Requirement
Each entry below must be repeated exactly. Leave the pictures out of it.
━━━━━━
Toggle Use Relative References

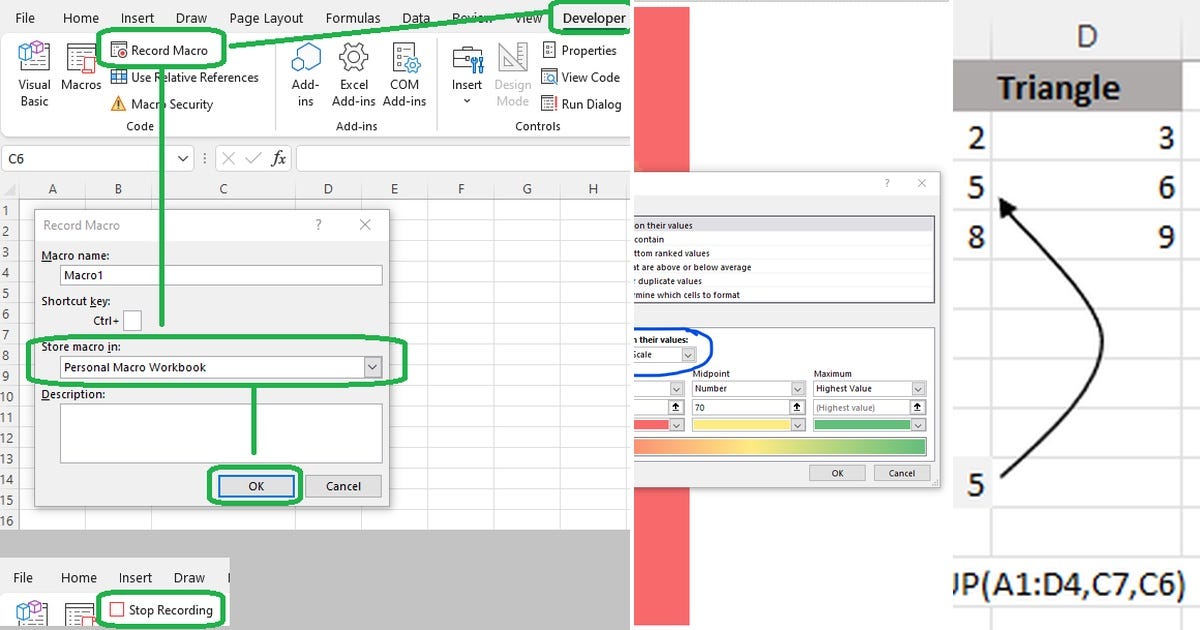pyautogui.click(x=185, y=77)
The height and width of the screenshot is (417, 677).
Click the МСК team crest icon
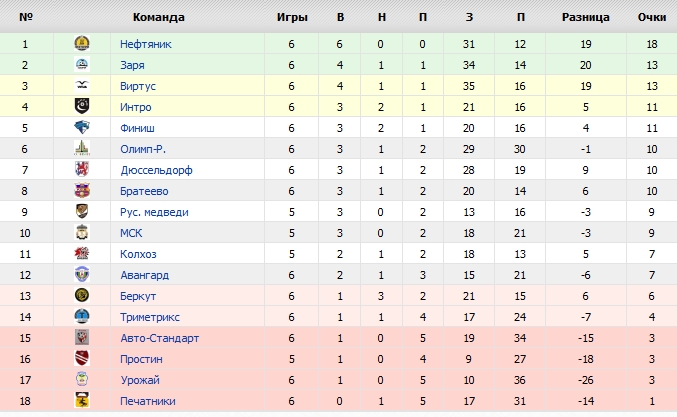(82, 233)
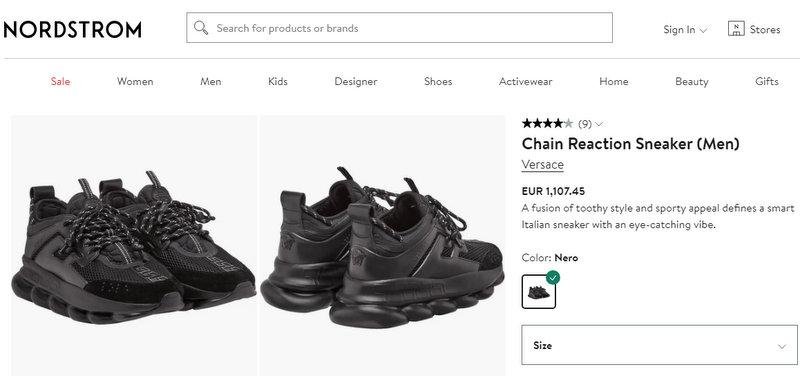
━━━━━━
Exercise result
Toggle Use Relative References

pyautogui.click(x=185, y=77)
The height and width of the screenshot is (417, 677).
Click the МСК team crest icon
(82, 233)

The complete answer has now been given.